You’re going through a divorce or a custody battle. You’ve heard about child support. You’ve heard about “deadbeat dads.” How much will child support be for you? Like most things in life, it depends on a variety of factors.

What is Child Support For?

First, there is a commission that reviews the guidelines for child support every 4 years. To read more, click here.

The guidelines are based on the cost of raising children. Those costs include parents driving more to/from school or an extracurricular activity, the cost of those activities, larger homes that need more heat, more milk or food in the fridge, school fees, cough syrup when a kid gets sick, co-pays for the doctor, clothes, haircuts, etc. Every parent incurs those additional costs.

The commission determines the average of those baseline costs in Colorado. Those costs are factored into the guidelines. If there are two kids, there are more expenses. However, the guidelines recognize that there are savings by buying in bulk so it isn’t as easy to say that a child costs $_____ per year and then multiply it be 3 if there are 3 kids.

Calculating Child Support

Determining child support is not simply about plugging numbers into a spreadsheet and applying a formula. There are many cases where the income of a party is above the guidelines. There is a significant amount of Colorado case law that opens up strategic arguments for each case involving child support. Our child support lawyers have represented less affluent clients seeking support to help them meet their needs. They have also advised clients who are concerned with limiting their financial exposure on a monthly child support obligation that can add up over time.
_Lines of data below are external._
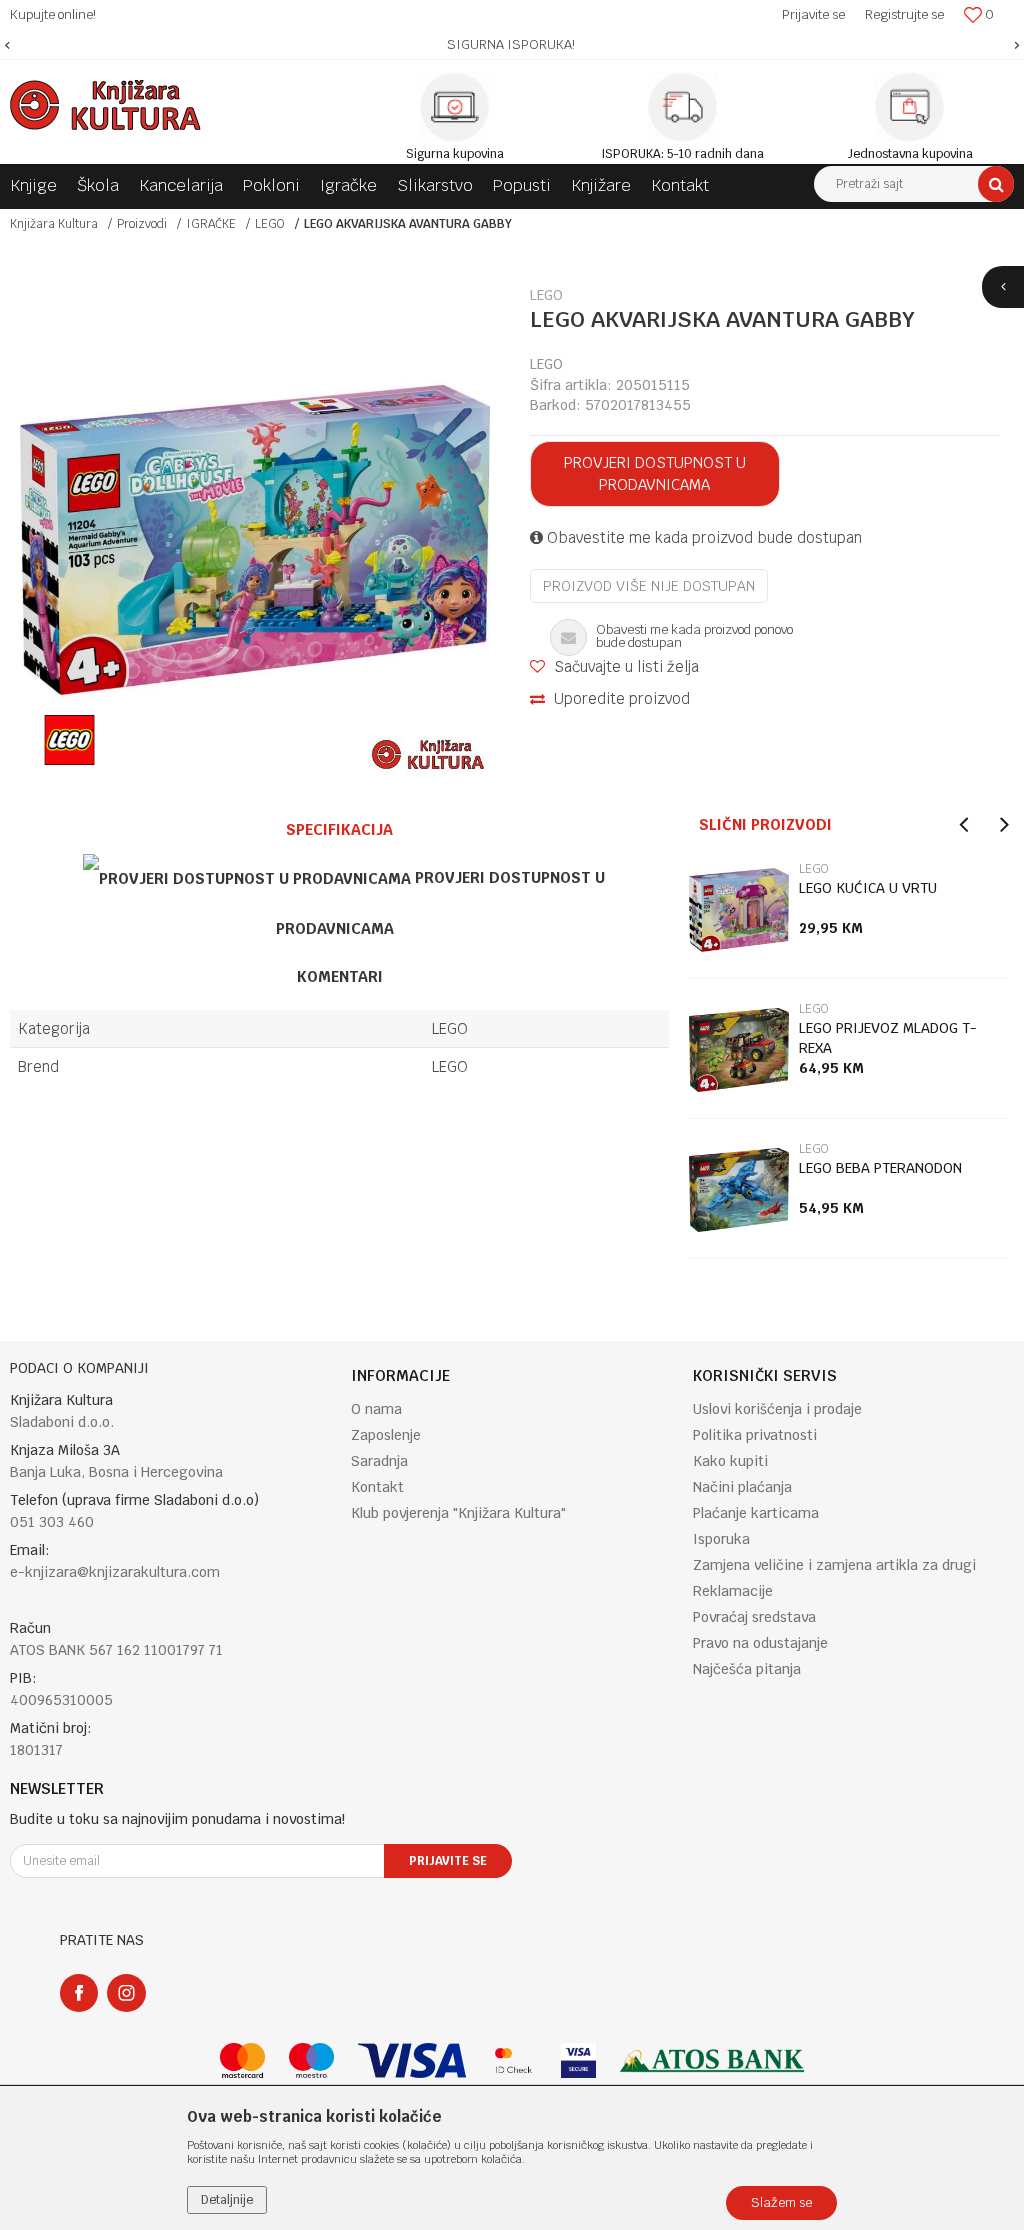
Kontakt (377, 1487)
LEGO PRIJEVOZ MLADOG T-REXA (888, 1038)
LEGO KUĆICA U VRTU (868, 888)
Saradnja (379, 1461)
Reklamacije (733, 1591)
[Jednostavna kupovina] (910, 107)
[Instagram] (126, 1993)
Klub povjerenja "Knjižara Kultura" (458, 1513)
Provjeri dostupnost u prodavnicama (655, 473)
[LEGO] (69, 740)
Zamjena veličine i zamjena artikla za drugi (834, 1565)
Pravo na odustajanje (760, 1643)
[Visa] (412, 2060)
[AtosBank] (712, 2060)
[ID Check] (513, 2060)
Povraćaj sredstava (754, 1617)
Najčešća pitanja (747, 1669)
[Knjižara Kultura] (105, 105)
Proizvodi (142, 224)
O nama (376, 1409)
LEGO (270, 224)
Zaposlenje (386, 1435)
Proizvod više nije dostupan (649, 586)
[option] (512, 45)
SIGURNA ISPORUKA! (511, 44)
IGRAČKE (211, 224)
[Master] (242, 2060)
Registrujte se (904, 14)
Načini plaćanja (742, 1487)
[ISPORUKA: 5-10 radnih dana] (683, 107)
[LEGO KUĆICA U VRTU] (739, 910)
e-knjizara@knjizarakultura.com (115, 1572)
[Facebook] (79, 1993)
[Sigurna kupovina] (455, 107)
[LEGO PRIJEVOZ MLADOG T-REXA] (739, 1050)
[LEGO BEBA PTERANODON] (739, 1190)
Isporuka (721, 1539)
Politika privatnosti (755, 1435)
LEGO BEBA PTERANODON (880, 1168)
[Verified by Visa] (578, 2060)
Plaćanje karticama (756, 1513)
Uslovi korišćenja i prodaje (777, 1409)
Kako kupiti (730, 1461)
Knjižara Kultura (54, 224)
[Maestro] (311, 2060)
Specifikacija (339, 829)
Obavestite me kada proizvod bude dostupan (702, 537)
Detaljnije (227, 2200)
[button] (914, 184)
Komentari (340, 976)
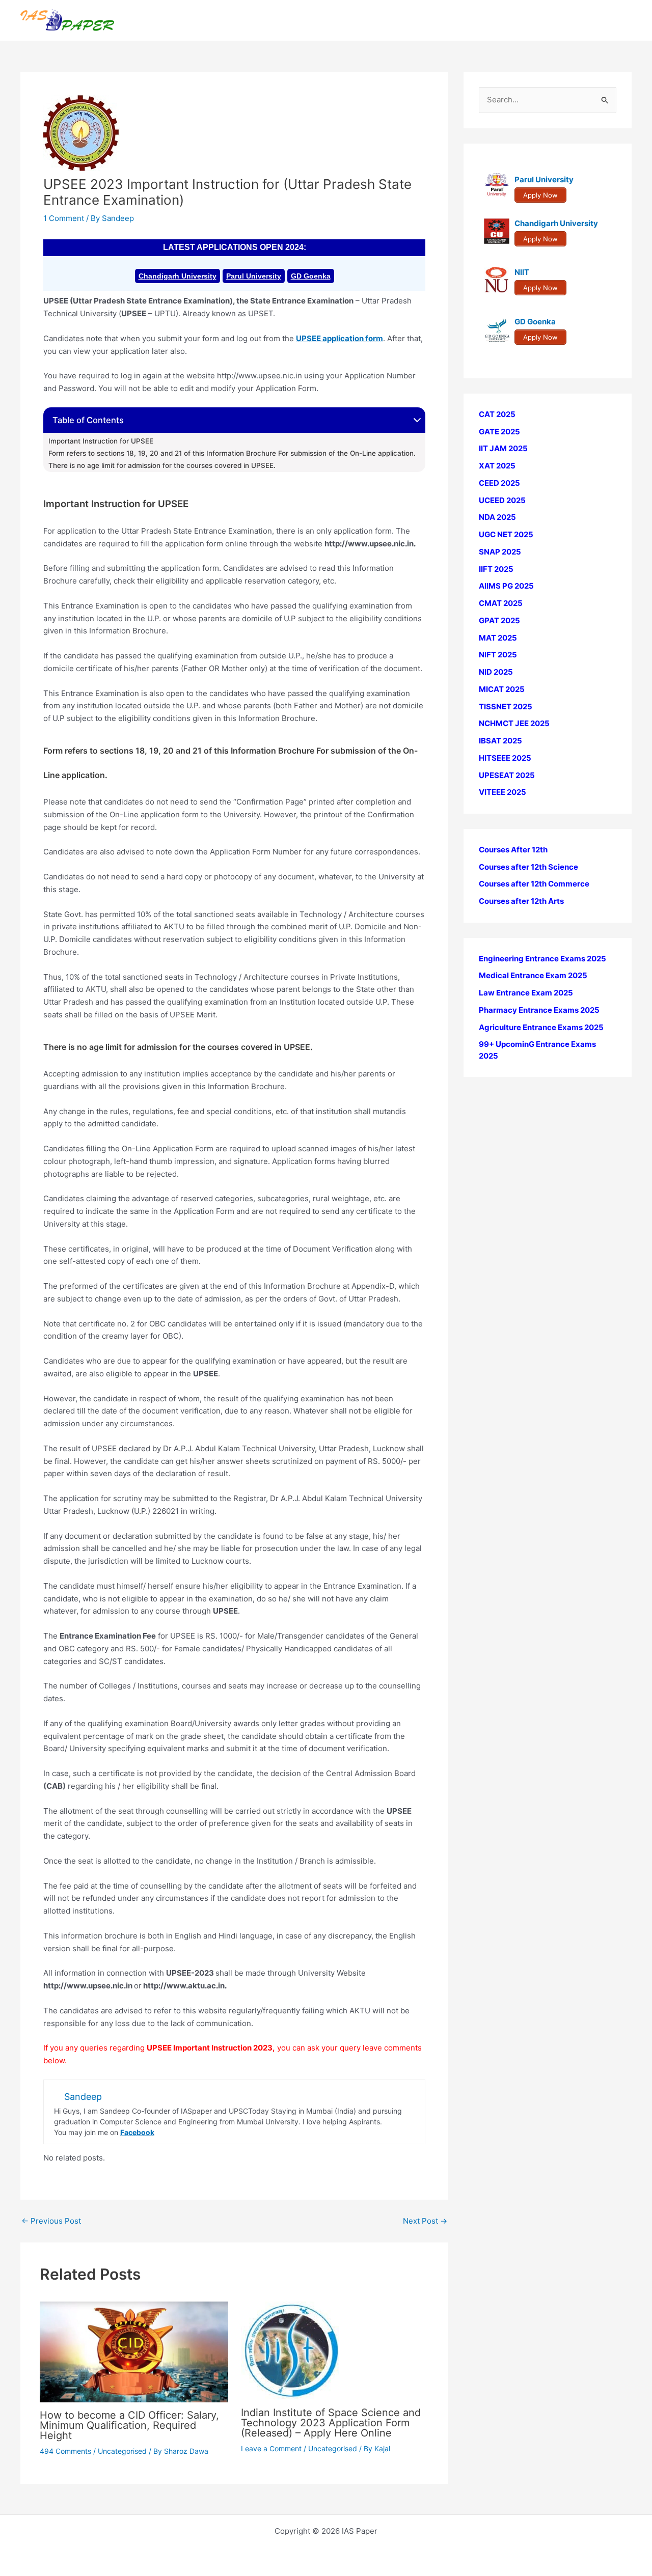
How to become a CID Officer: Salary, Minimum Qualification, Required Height (129, 2425)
Our child support attorneys, Ryan, Amy, Georgina, Michael & Elizabeth, leverage cutting-edge software to calculate the amount of parenting time and analyze the financial issues involved in a case where children are involved.

Factors Determining Child Support

Generally speaking, child support will depend on the following factors:

  • Incomes;
  • Number of children;
  • Number of overnights for allocated parenting time;
  • Cost and which party pays for work-related daycare, if any;
  • Cost and which party pays  the children’s health insurance;
  • Cost and which party pays for “extraordinary expenses.”

Extraordinary Expenses

Child support can drastically change depending on whether the children have historically had major health issues, attend private school, or engage in expensive extracurricular activities. We frequently see parents that spend thousands of dollars per year for their children’s skiing, hockey, ice skating, equestrian, soccer or other activities.


Child Support & Taxes

Colorado child support is generally not taxable. However, there are tax implications for children involved in a divorce. Starting in 2018, there are no more deductions “dependency exemption deductions” for children. Instead, a minor child can be claimed for the Child Tax Credit on a parent’s tax return. The credit has been increased to $2,000 per child up to the age of 16. The maximum amount that can be refundable is $1,400. Who gets the credit? Pursuant to C.R.S. 14-10-115(12), the Colorado court is required to allocate the right to claim a child in proportion to the parents’ contributions to the costs of raising the child. If a mother has more parenting time than the father and she pays for the child’s sports, tutoring, health insurance, daycare, etc., the court will likely give her the right to claim the child on her tax return.

Although parties going through a Colorado divorce or dispute over parenting rights often times will disagree about the color of the sky on particular day, there are times when it makes sense for them to strategically work together on taxes. For example, if one parent cannot benefit from the tax credit because they make too much money, they can offer to give the other parent the right to claim that child and split the amount of the credit. It results in a “win-win” for both parents. It is rare to characterize anything as a “win-win” in a Colorado divorce or when discussing anything related to taxes, but it is possible if the parties have thoughtful divorce lawyers and CPAs.